**TEXT PASSAGE:**
Moreover, millions of European consumers each day eat food - from
chicken breasts and chocolate bars to cheese - produced using these
commodities.

Those closely involved with the issue say this is a quirk that has
emerged in Europe's debate over GM crops, and they agree consumers may
not realise it.

"I'm afraid many consumers are not fully aware of how their chicken, for
example, is produced using GM material. We'll be working on changing
that by the end of the year," Benedikt Haerlin, international
coordinator of Greenpeace's GM crop campaign, told Reuters.

Trade sources said it was ironic that given the tremendous outcry over
GM crops and the EU's proven record of shutting its doors to
controversial food products - North American hormone-treated beef, for
example - EU policymakers have not halted imports of commodities which
could contain GM material.

"The simple answer is that Europe needs them," a source close to the
debate over GM crops said.

The EU particularly needs soybeans, which are mostly used in feeding
chicken, hogs and dairy cows, because they are an excellent source of
protein. Soy is also used to produce lecithin, which turns up in
chocolate and other products.

"Soybeans play a very important role in feeding livestock," the source
said. "Europe needs that protein and soybeans have been the answer to
that for a long time."

**RECORDS SHOWN:**
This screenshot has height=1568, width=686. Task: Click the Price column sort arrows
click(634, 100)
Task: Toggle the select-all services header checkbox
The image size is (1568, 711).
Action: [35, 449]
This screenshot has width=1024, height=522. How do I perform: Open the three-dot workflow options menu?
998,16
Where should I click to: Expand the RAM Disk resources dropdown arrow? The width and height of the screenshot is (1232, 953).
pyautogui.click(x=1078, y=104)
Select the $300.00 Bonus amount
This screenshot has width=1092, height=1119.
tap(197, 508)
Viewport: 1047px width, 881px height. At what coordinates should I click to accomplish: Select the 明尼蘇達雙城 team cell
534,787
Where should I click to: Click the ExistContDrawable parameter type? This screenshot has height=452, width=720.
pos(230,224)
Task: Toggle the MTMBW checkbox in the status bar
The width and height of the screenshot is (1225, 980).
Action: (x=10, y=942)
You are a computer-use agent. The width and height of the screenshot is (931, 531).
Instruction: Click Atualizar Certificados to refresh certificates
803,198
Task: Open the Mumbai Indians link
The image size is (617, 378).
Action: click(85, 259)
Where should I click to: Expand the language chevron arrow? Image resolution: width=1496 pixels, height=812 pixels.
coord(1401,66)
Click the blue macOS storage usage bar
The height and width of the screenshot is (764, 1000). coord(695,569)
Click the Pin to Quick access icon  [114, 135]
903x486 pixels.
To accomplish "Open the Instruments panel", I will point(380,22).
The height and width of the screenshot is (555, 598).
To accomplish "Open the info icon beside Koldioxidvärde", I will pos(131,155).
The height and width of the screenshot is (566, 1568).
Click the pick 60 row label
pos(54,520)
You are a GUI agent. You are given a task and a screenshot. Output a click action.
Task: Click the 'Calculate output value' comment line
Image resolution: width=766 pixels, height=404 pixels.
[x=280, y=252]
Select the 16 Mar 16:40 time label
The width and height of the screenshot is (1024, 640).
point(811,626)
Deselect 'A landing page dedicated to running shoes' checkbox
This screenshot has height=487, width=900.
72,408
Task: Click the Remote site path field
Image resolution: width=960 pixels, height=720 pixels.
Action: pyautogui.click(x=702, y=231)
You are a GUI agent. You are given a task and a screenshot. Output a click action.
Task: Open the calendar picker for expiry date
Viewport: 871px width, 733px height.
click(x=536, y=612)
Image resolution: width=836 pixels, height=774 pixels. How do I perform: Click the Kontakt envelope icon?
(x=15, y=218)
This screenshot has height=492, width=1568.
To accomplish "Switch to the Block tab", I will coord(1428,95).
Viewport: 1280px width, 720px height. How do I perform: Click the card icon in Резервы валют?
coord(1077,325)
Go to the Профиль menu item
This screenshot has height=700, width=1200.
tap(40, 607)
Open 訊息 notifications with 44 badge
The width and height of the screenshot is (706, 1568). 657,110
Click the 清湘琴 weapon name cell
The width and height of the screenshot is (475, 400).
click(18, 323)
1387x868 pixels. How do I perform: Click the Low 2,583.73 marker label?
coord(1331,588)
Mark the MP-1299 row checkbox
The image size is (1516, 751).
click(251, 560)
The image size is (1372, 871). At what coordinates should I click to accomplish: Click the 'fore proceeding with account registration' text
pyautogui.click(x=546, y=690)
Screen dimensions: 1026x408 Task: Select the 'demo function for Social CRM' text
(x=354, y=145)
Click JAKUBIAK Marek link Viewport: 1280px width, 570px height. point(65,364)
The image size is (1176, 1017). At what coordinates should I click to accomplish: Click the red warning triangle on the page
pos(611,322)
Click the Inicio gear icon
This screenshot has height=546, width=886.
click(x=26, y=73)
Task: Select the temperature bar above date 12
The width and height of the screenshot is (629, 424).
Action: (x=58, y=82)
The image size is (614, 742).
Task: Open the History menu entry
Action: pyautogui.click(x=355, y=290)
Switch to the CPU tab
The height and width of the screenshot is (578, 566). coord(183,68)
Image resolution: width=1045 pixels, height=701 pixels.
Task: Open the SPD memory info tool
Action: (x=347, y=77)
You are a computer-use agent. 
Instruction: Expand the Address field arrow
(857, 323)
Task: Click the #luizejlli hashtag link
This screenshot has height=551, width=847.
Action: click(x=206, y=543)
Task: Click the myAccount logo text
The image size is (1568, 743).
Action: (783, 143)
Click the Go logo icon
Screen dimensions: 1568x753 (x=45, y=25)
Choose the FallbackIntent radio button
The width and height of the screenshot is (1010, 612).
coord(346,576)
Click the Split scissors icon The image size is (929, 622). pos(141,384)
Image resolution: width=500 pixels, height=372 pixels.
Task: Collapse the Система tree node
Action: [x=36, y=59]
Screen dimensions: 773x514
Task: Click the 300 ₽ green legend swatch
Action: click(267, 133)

**YOUR TASKS:**
[1] Change "consumers" to "shoppers" in the GM crops text, and write out the stretch from "Moreover, millions of" through "not realise it." with that change.
[2] In the GM crops text, why does the EU particularly need soybeans?
Rely only on the GM crops text when responding.

**RESULTS FOR THE EXERCISE:**
[1]
Moreover, millions of European shoppers each day eat food - from
chicken breasts and chocolate bars to cheese - produced using these
commodities.

Those closely involved with the issue say this is a quirk that has
emerged in Europe's debate over GM crops, and they agree shoppers may
not realise it.

[2] The EU needs soybeans because they are an excellent source of protein. They are mostly used to feed chickens, hogs and dairy cows.